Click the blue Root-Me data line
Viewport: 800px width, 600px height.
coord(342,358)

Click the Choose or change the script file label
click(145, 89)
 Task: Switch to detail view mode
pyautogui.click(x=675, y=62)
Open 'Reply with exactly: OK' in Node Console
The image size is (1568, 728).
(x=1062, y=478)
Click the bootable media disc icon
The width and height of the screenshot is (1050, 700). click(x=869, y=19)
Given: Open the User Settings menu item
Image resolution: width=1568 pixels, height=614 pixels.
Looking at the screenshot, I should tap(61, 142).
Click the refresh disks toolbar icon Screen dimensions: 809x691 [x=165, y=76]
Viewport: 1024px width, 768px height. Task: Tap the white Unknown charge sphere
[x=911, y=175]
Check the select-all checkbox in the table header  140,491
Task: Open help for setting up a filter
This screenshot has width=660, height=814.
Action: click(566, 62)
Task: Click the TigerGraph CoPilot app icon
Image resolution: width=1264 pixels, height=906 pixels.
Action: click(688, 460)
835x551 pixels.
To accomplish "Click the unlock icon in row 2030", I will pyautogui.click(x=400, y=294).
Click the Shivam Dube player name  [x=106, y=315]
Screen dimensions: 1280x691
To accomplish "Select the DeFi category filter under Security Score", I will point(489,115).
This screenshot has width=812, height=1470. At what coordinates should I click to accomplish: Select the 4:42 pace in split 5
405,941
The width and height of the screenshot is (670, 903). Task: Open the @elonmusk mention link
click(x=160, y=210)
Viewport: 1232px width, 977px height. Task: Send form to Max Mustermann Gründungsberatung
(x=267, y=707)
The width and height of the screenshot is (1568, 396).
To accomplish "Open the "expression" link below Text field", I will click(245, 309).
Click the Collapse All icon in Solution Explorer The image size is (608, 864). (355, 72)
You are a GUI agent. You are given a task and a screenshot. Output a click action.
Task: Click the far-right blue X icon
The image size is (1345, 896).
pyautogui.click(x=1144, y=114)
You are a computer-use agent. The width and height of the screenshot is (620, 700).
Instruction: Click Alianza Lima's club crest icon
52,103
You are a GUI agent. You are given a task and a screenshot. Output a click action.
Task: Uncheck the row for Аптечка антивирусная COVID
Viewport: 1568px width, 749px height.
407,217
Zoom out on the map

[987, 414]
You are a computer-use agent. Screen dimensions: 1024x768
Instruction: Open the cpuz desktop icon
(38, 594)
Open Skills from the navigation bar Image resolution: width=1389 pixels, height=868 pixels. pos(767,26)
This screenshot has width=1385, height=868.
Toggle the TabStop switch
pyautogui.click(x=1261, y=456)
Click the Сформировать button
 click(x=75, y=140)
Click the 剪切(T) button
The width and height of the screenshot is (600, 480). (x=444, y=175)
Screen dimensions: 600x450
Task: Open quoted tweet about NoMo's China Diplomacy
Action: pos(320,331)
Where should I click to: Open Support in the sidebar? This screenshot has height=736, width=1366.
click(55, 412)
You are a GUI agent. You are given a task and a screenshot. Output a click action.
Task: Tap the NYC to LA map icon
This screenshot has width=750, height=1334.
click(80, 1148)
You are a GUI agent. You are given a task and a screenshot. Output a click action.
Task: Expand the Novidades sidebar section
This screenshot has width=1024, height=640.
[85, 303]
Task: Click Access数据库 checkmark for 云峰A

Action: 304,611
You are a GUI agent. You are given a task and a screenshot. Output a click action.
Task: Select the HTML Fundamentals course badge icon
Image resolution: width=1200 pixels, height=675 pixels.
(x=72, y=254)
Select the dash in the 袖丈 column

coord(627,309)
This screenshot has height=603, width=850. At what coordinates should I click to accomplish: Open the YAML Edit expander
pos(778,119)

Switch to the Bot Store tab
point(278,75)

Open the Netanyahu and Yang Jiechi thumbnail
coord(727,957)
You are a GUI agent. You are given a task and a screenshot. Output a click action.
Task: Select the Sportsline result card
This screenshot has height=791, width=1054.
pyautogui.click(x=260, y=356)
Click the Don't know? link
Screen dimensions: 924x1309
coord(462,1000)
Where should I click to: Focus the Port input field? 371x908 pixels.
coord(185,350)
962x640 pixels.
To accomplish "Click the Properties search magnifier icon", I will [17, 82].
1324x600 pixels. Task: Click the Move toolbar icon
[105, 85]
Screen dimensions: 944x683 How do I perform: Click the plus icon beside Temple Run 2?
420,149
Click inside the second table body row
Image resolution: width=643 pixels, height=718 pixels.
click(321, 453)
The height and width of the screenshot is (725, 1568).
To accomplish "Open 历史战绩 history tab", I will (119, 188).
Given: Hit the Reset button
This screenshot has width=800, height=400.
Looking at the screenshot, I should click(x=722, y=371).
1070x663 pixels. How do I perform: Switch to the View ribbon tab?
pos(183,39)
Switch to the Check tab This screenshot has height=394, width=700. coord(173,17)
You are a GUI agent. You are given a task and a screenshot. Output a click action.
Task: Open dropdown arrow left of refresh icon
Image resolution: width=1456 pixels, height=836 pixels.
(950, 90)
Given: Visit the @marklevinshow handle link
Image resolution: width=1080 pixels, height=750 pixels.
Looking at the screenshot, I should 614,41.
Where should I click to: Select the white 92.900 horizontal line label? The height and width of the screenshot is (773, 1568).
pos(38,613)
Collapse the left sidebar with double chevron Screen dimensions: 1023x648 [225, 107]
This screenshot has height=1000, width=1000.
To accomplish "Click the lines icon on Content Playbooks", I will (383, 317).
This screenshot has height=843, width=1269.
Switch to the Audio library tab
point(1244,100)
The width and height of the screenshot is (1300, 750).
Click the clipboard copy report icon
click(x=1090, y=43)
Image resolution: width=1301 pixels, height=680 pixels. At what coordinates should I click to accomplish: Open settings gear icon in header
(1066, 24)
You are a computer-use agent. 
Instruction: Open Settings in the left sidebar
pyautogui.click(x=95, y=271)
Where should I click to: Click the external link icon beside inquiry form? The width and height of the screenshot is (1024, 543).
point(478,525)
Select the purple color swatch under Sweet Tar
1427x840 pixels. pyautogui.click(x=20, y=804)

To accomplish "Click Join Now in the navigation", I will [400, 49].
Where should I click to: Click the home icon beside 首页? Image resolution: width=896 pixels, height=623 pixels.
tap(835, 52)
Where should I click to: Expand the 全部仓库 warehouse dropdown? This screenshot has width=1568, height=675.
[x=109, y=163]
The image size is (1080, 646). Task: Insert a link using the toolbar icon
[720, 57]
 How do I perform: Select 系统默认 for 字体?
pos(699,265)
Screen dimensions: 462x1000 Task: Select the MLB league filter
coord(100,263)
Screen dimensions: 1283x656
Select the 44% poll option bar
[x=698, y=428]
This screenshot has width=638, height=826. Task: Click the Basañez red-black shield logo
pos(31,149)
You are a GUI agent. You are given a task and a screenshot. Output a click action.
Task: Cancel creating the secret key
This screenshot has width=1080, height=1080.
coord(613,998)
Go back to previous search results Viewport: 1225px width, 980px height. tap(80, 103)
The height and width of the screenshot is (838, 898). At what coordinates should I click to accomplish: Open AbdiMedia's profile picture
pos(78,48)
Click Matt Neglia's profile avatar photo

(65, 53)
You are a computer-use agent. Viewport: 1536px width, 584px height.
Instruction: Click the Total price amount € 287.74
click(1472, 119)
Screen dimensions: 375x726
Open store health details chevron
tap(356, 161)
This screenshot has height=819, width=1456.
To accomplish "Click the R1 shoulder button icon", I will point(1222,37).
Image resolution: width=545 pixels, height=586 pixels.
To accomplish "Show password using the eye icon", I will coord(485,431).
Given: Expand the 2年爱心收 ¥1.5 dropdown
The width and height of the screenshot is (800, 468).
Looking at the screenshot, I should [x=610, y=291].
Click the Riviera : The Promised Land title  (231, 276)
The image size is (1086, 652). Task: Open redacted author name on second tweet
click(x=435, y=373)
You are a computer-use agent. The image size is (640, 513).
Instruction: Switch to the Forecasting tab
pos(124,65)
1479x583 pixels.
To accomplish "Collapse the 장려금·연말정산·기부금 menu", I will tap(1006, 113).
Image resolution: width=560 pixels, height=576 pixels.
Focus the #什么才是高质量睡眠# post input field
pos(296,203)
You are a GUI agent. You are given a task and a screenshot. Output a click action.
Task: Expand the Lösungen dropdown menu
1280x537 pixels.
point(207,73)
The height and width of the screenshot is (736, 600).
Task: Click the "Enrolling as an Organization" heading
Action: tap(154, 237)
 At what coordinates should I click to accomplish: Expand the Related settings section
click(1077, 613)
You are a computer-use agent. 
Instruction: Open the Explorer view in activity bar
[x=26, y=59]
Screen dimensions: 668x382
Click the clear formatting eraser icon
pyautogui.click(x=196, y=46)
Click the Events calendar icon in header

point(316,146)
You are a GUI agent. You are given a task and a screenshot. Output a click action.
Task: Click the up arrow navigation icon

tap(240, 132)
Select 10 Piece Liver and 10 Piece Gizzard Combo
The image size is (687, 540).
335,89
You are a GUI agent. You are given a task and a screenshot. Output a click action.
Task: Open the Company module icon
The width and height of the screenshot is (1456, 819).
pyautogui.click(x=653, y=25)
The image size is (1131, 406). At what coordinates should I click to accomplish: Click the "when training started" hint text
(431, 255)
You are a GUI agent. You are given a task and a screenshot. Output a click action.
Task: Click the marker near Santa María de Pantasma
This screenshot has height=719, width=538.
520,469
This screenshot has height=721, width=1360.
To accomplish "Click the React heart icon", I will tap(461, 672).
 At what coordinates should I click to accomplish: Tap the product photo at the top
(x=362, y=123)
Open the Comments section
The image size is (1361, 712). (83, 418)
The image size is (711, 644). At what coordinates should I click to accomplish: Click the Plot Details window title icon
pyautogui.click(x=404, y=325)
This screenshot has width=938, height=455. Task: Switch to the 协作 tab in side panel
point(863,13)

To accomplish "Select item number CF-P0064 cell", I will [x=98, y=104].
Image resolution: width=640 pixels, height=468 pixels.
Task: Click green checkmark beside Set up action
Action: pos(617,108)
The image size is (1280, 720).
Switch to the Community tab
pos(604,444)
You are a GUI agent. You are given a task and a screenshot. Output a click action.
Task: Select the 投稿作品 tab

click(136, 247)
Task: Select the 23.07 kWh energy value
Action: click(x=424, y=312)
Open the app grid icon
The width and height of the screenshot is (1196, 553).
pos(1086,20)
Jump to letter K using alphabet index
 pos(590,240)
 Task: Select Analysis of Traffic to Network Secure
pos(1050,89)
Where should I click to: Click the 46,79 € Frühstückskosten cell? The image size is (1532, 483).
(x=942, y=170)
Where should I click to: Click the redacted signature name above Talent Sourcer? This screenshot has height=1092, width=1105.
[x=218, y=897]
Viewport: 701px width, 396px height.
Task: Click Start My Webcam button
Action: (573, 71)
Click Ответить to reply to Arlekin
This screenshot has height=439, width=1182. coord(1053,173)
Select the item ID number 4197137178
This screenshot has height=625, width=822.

....

- [WHAT TO WORK ON] Please give back the records exactly as written, beginning at the first line and including the line that holds "Click the refresh" as the last.

- [EXERCISE RESULT]
Click the blue Root-Me data line
Viewport: 800px width, 600px height.
coord(342,358)

Click the Choose or change the script file label
click(145, 89)
 Task: Switch to detail view mode
pyautogui.click(x=675, y=62)
Open 'Reply with exactly: OK' in Node Console
The image size is (1568, 728).
(x=1062, y=478)
Click the bootable media disc icon
The width and height of the screenshot is (1050, 700). click(x=869, y=19)
Given: Open the User Settings menu item
Image resolution: width=1568 pixels, height=614 pixels.
Looking at the screenshot, I should tap(61, 142).
Click the refresh disks toolbar icon Screen dimensions: 809x691 [x=165, y=76]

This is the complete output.